I am trying to debug a network and noticed that for some reason, the outputs of a linear layer are slightly different depending on the batch size of the input tensor.
Minimal working example:
import torch
from torch import nn
torch.manual_seed(72)
ll = nn.Linear(4, 8)
data = torch.rand((16, 4))
print(ll(data)[0].mean().item())
print(ll(data[:8])[0].mean().item())
print(ll(data[:4])[0].mean().item())
print(ll(data[:2])[0].mean().item())
print(ll(data[:1])[0].mean().item())
I know the different is really small numerically, but it is strange to me that when the batch size is 1 (in the last line, the size of the input is [1, 4] whereas the top line is [16, 4]), the representation seems to be different. Why is this happening? Is it possible that this could actually affect the model performance? Specifically, I’m seeing weird discrepancies in my model during training (when the batch size is 16) vs. evaluation (when the batch size is 1), so I am worried that this is causing it.
From the point of view of floating point arithmetic, these two numbers are actually the same.
We are doing some extra optimizations when the batch one is 1 leading to a different order for some accumulations. And since floating point accumulation is not associative, you see these kinds of artifacts.
Hope this helps.
I also had this issue recently. In my code, the input and out features size are much larger, and the result is different. I also print out the first 5 elements of each output.
import numpy as np
import torch
from torch import nn
torch.manual_seed(72)
net = nn.Linear(768, 768)
data = torch.rand((128, 768))
print(net(data)[0].mean().item())
print(net(data[:8])[0].mean().item())
print(net(data[:4])[0].mean().item())
print(net(data[:2])[0].mean().item())
print(net(data[:1])[0].mean().item())
print(net(data)[0][:5].tolist())
print(net(data[:8])[0][:5].tolist())
print(net(data[:4])[0][:5].tolist())
print(net(data[:2])[0][:5].tolist())
print(net(data[:1])[0][:5].tolist())
Here the output is different for the same example with different batch sizes. And if we look at the detailed elements in the output, the values may differ starting from the 6th decimal digit. In my application, some difference starts from the 5th decimal digit. How to explain such difference?
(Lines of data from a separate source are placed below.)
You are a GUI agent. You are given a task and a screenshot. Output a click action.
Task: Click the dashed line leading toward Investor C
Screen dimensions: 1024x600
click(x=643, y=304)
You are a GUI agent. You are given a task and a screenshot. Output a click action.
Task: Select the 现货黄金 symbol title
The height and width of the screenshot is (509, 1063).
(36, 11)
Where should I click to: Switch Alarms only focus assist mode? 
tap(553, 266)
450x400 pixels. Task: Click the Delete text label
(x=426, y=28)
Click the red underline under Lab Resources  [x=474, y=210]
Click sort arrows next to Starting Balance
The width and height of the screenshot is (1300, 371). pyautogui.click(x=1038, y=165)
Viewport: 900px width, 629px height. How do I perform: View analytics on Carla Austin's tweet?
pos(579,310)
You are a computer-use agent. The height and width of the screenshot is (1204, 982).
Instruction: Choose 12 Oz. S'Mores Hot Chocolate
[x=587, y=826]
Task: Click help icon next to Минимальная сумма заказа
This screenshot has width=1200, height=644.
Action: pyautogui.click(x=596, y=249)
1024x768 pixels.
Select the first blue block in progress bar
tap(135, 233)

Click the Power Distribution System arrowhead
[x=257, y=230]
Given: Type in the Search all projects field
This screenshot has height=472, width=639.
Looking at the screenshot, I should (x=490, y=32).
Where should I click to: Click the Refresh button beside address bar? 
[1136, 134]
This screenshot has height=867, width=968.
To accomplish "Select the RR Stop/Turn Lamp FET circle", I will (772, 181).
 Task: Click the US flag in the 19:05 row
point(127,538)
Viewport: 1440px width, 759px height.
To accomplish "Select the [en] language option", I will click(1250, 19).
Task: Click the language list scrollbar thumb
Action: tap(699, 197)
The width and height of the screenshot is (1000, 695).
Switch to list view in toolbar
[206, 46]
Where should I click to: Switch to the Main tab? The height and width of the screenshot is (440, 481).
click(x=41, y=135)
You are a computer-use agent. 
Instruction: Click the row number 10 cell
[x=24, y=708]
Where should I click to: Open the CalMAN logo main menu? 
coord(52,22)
These errors are caused by the limited precision of floating point numbers.
If you need to increase the precision, you could use float64 to a performance penalty.
What is the preferred way of testing whether the different outputs are “close enough” in this case (i.e. the model does some optimizations internally, but the computational graph is actually the same)? Do I test it via torch.allclose() with default tolerance parameters?
allclose will work for an op that is element-wise or with very small inputs.
But operations that contain reductions (sum, mm, conv, etc) will have a tendency to increase the error, the bigger the reduced dimension is.
So you can actually end up with very significant differences, I would even say arbitrarily large differences if you can make the inputs as big as you want.
there is no option to disable such optimization related to singleton batch dimension, correct?
This is not an optimization, it is a limit of the floating point standard. Since you have limited precision, you have errors in your computations, and the more computations you perform, the bigger the error gets.
Ho right. The use of multiple cores on CPU can be switched off with torch.set_num_threads() but that will significantly slow down your program.
And even that is not guaranteed to solve all the issues as we never implement the batch implementation as just a for loop over the batch. That would be very very slow.